End-to-End Dense Video Captioning with Masked Transformer

This is the source code for our paper End-to-End Dense Video Captioning with Masked Transformer. It mainly supports dense video captioning on generated segments. To generate captions on GT segments, please refer to our new GVD repo and also our notes.

Requirements (Recommended)

Miniconda3 for Python 3.6
CUDA 9.2 and CUDNN v7.1
PyTorch 0.4.0. Follow the instructions to install pytorch and torchvision.
Install other required modules (e.g., torchtext)

pip install -r requirements.txt

Optional: If you would like to use visdom to track training do pip install visdom

Optional: If you would like to use spacy tokenizer do pip install spacy

Note: The code has been tested on a variety of GPUs, including 1080 Ti, Titan Xp, P100, V100 etc. However, for the latest RTX GPUs (e.g., 2080 Ti), CUDA 10.0 and hence PyTorch 1.0 are required. The code needs to be upgraded to PyTorch 1.0.

Data Preparation

Annotation and feature

For ActivityNet, download the re-formatted annotation files from here, decompress and place under directory data. The frame-wise appearance (with suffix _resnet.npy) and motion (with suffix _bn.npy) feature files for each spilt are available [train (27.7GB), val (13.7GB), test (13.6GB)] and should be decompressed and placed under your dataset directory (refer to as feature_root in the configuration files).

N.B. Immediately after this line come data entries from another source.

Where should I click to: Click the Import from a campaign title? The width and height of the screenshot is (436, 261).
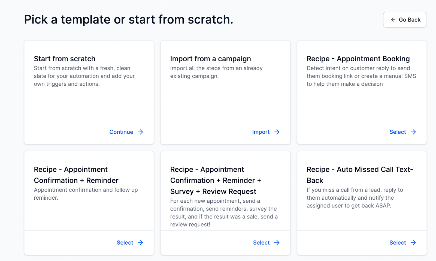point(210,59)
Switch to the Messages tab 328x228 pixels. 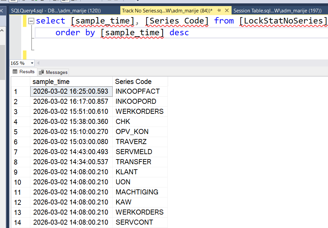point(53,72)
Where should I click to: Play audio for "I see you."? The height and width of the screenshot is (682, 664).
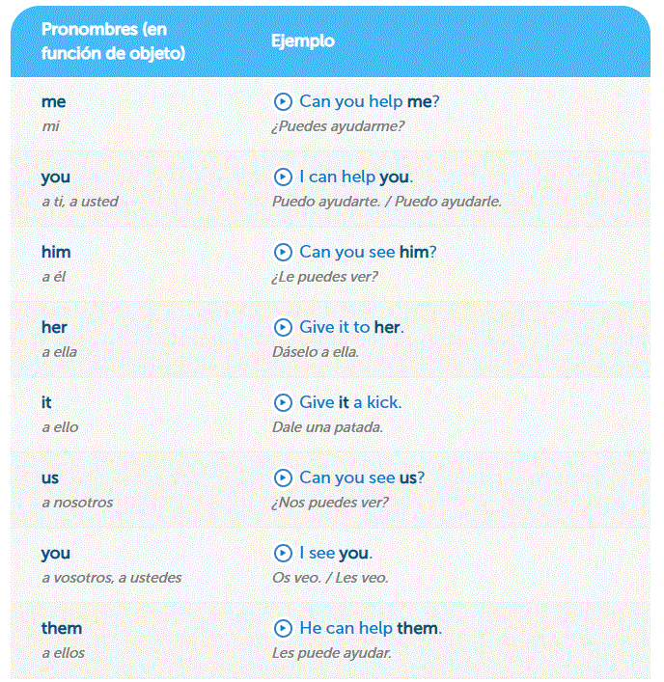pos(283,553)
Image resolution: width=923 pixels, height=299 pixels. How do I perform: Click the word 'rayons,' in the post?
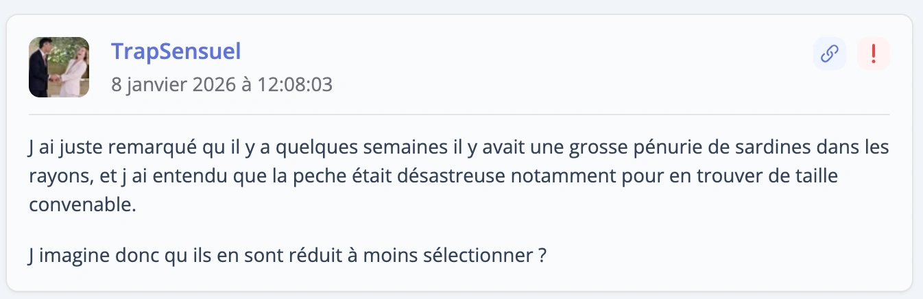coord(61,176)
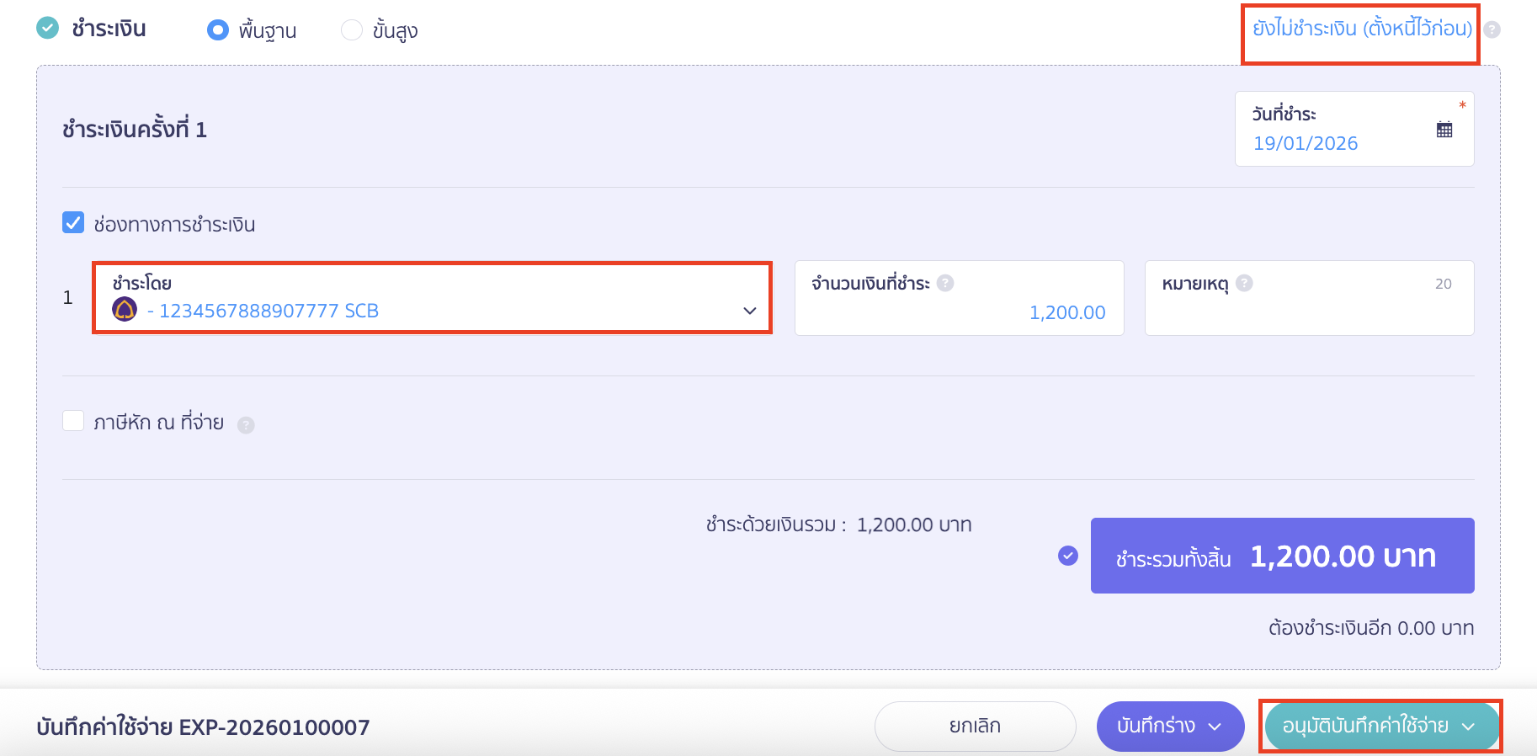Viewport: 1537px width, 756px height.
Task: Expand the อนุมัติบันทึกค่าใช้จ่าย button arrow
Action: 1468,727
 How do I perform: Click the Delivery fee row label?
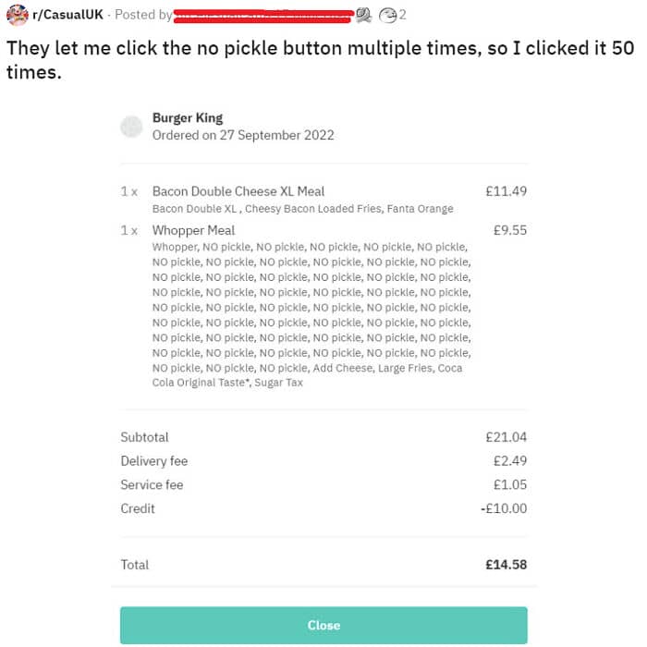(x=153, y=461)
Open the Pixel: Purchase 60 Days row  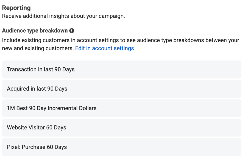click(122, 147)
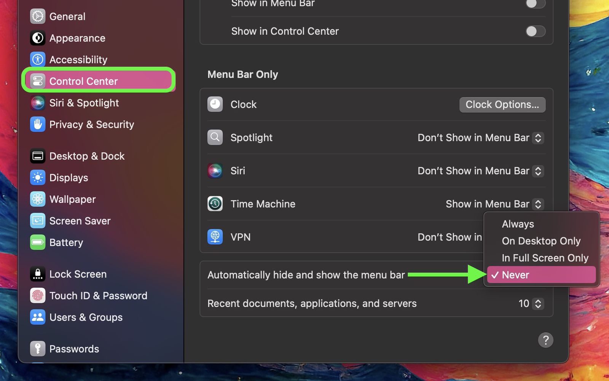Enable the Show in Menu Bar toggle
The width and height of the screenshot is (609, 381).
pos(535,4)
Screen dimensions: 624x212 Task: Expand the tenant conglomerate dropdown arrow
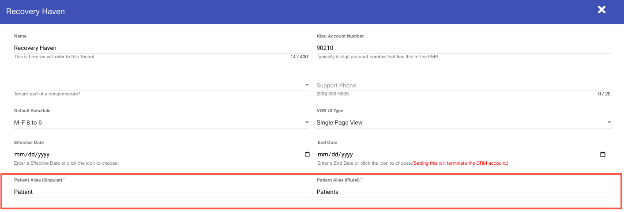[307, 85]
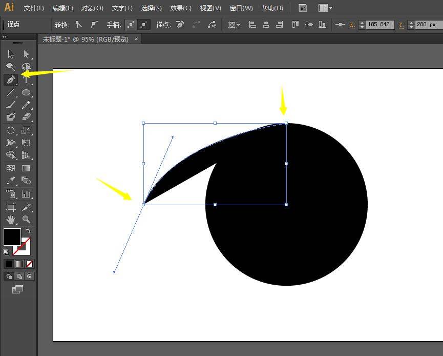Open the 效果(C) menu
This screenshot has width=443, height=356.
[x=181, y=8]
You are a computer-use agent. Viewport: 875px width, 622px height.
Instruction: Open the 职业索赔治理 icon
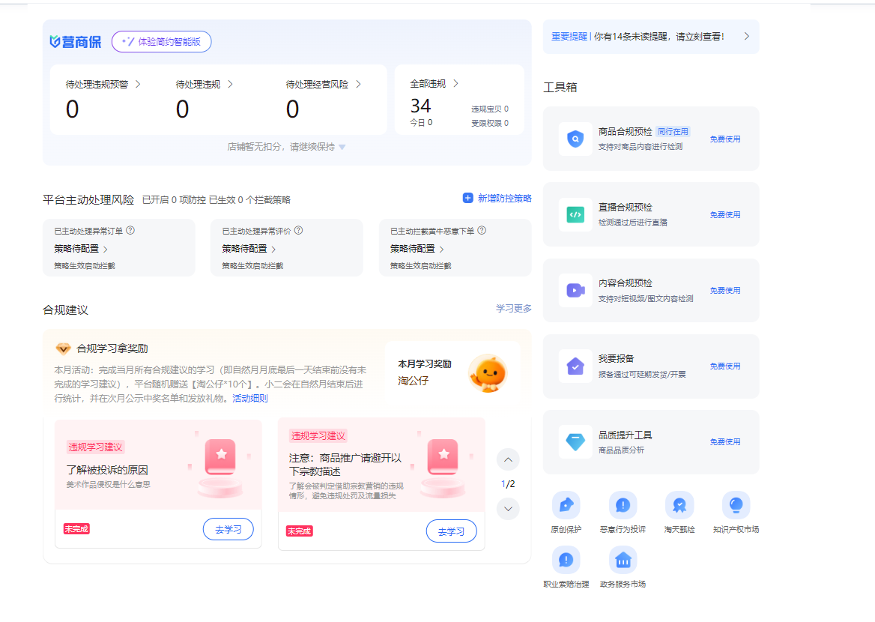point(566,560)
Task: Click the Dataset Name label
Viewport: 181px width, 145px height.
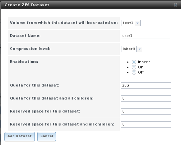Action: pos(25,36)
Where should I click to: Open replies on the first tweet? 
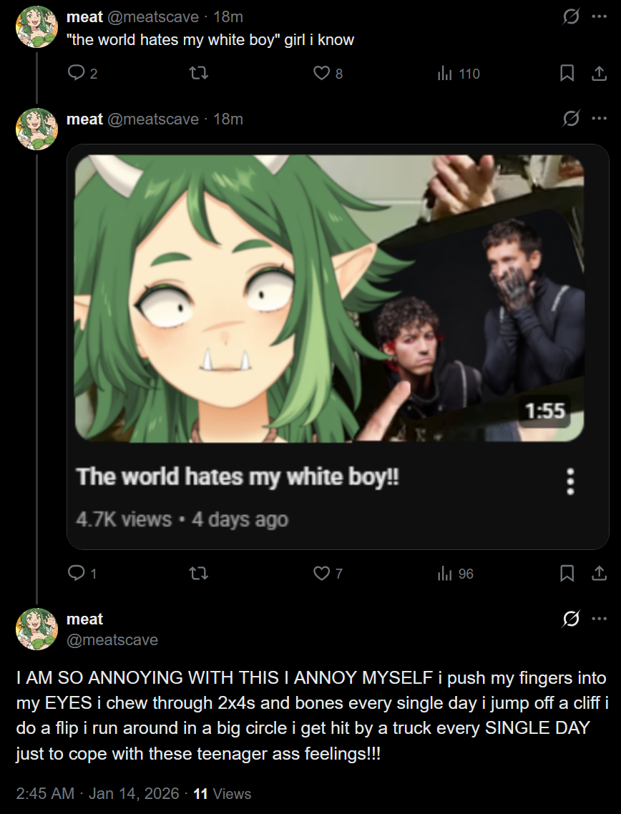point(82,73)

Similarly for YouCook2, the annotation files are available here and should be placed under data. The feature files are [train (9.6GB), val (3.2GB), test (1.5GB)].

You could also extract the feature on your own with this code. Note that ActivityNet is processed with an older version of the repo while YouCook2 is processed with the latest code which had a minor change regarding the sampling approach. This accounts for the difference in the formulation of frame_to_second conversion.

Evaluate scripts

Download the dense video captioning evaluation scripts and place it under the tools directory. Make sure you recursively clone the repo. Our code is equavalent to the official evaluation code from ActivityNet 2017 Challenge, but faster. Note that the current evaluation scripts had a few major bugs fixed towards ActivityNet 2018 Challenge.

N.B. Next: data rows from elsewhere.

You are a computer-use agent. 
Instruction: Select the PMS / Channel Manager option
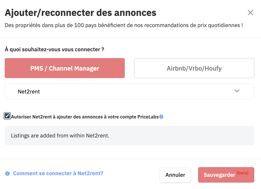(65, 68)
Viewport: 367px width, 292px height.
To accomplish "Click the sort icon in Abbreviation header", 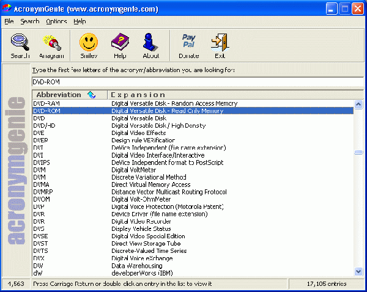I will 92,95.
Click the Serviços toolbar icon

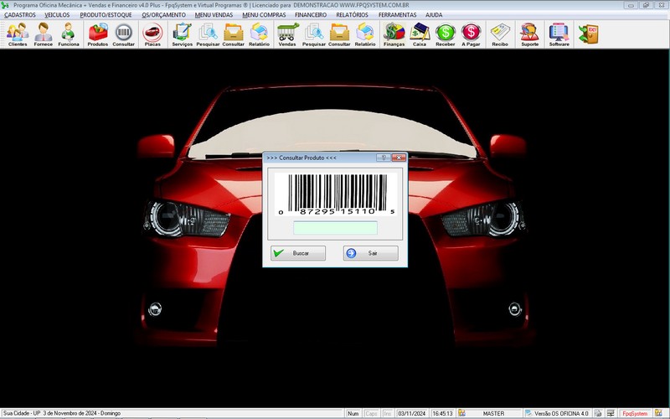[182, 34]
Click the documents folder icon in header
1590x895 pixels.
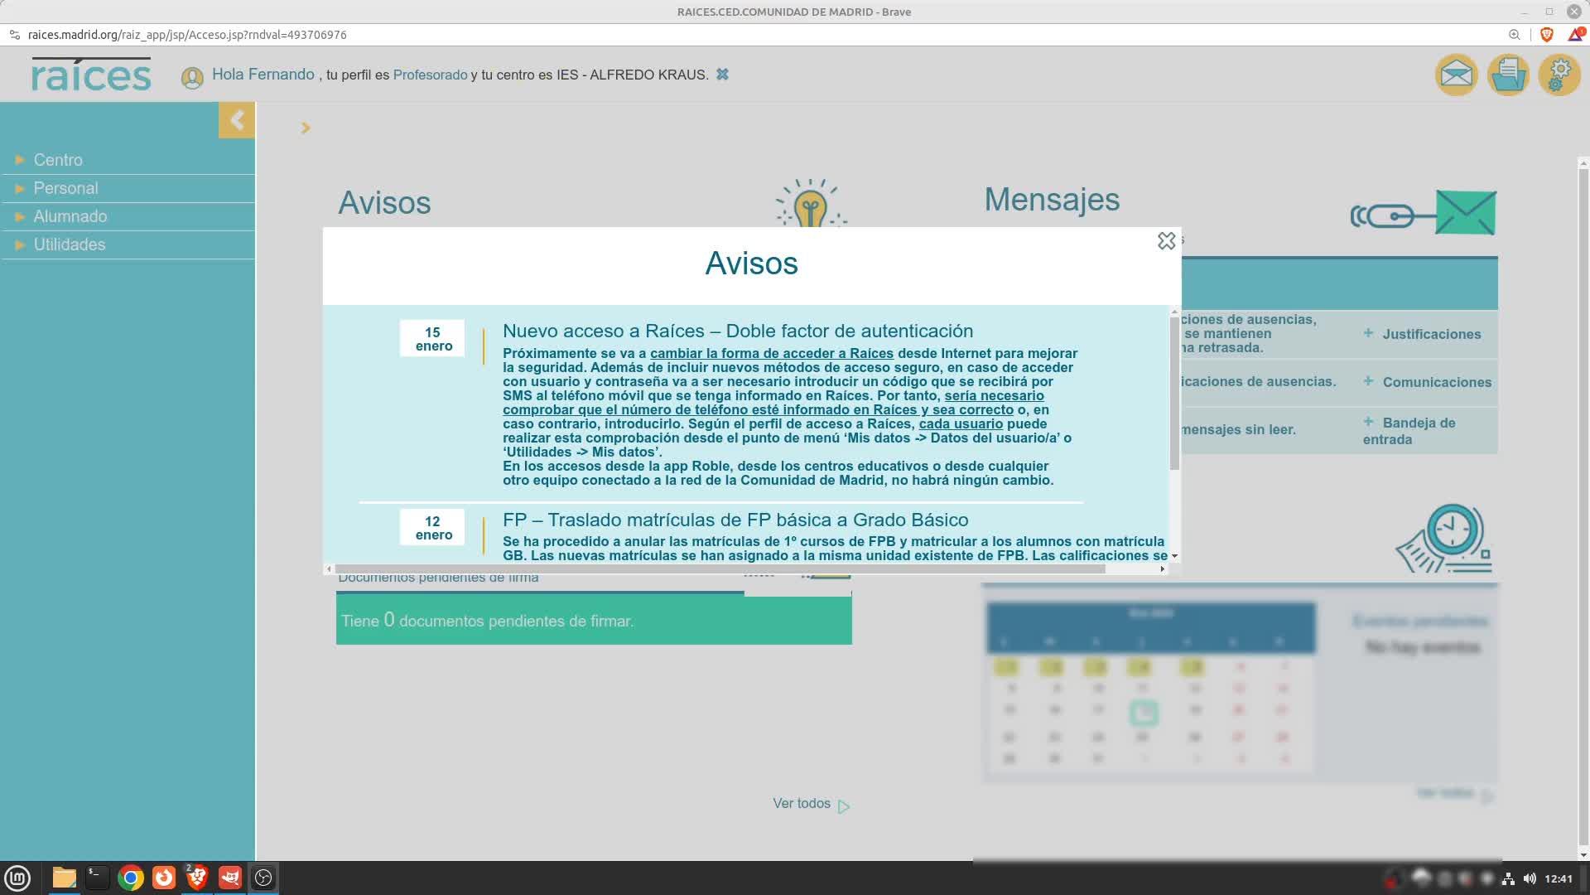[x=1508, y=75]
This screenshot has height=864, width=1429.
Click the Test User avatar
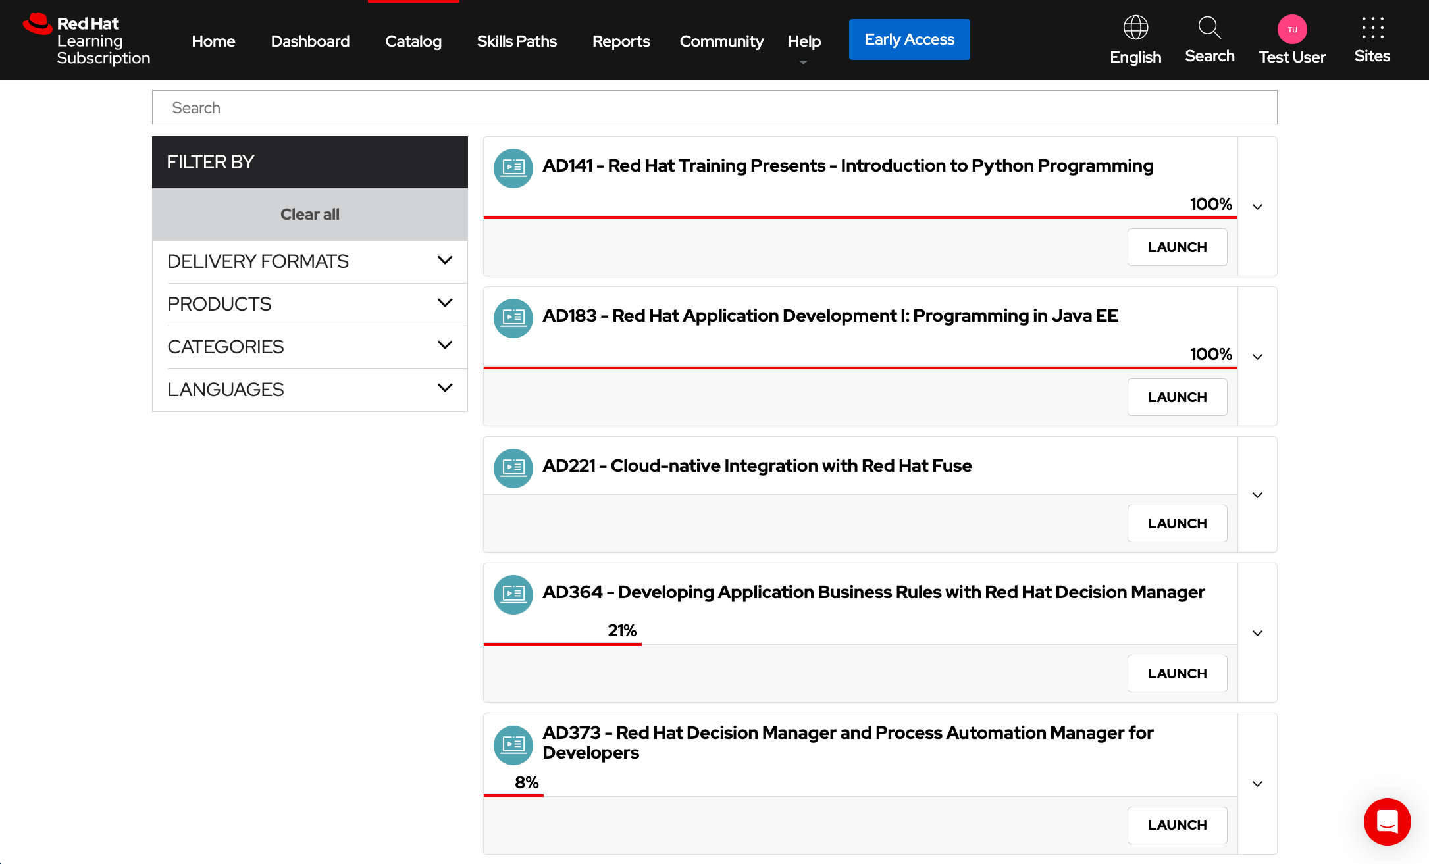[1292, 29]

The evaluate script for event proposal can be found under tools.

Training and Validation

First, set the paths in configuration files (under cfgs) to your own data and feature directories. Create new directories log and results under the root directory to save log and result files.

The example command on running a 4-GPU distributed data parallel job (for ActivityNet):

For Masked Transformer:

CUDA_VISIBLE_DEVICES=0 python3 scripts/train.py --dist_url $dist_url --cfgs_file $cfgs_file \
    --checkpoint_path ./checkpoint/$id --batch_size $batch_size --world_size 4 \
    --cuda --sent_weight $sent_weight | tee log/$id-0 &
CUDA_VISIBLE_DEVICES=1 python3 scripts/train.py --dist_url $dist_url --cfgs_file $cfgs_file \
    --checkpoint_path ./checkpoint/$id --batch_size $batch_size --world_size 4 \
    --cuda --sent_weight $sent_weight | tee log/$id-1 &
CUDA_VISIBLE_DEVICES=2 python3 scripts/train.py --dist_url $dist_url --cfgs_file $cfgs_file \
    --checkpoint_path ./checkpoint/$id --batch_size $batch_size --world_size 4 \
    --cuda --sent_weight $sent_weight | tee log/$id-2 &
CUDA_VISIBLE_DEVICES=3 python3 scripts/train.py --dist_url $dist_url --cfgs_file $cfgs_file \
    --checkpoint_path ./checkpoint/$id --batch_size $batch_size --world_size 4 \
    --cuda --sent_weight $sent_weight | tee log/$id-3

For End-to-End Masked Transformer:

CUDA_VISIBLE_DEVICES=0 python3 scripts/train.py --dist_url $dist_url --cfgs_file $cfgs_file \
    --checkpoint_path ./checkpoint/$id --batch_size $batch_size --world_size 4 \
    --cuda --sent_weight $sent_weight --mask_weight $mask_weight --gated_mask | tee log/$id-0 &
CUDA_VISIBLE_DEVICES=1 python3 scripts/train.py --dist_url $dist_url --cfgs_file $cfgs_file \
    --checkpoint_path ./checkpoint/$id --batch_size $batch_size --world_size 4 \
    --cuda --sent_weight $sent_weight --mask_weight $mask_weight --gated_mask | tee log/$id-1 &
CUDA_VISIBLE_DEVICES=2 python3 scripts/train.py --dist_url $dist_url --cfgs_file $cfgs_file \
    --checkpoint_path ./checkpoint/$id --batch_size $batch_size --world_size 4 \
    --cuda --sent_weight $sent_weight --mask_weight $mask_weight --gated_mask | tee log/$id-2 &
CUDA_VISIBLE_DEVICES=3 python3 scripts/train.py --dist_url $dist_url --cfgs_file $cfgs_file \
    --checkpoint_path ./checkpoint/$id --batch_size $batch_size --world_size 4 \
    --cuda --sent_weight $sent_weight --mask_weight $mask_weight --gated_mask | tee log/$id-3

Arguments: batch_size=14, mask_weight=1.0, sent_weight=0.25, cfgs_file='cfgs/anet.yml', dist_url='file:///home/luozhou/nonexistent_file' (replace with your directory), id indicates the model name.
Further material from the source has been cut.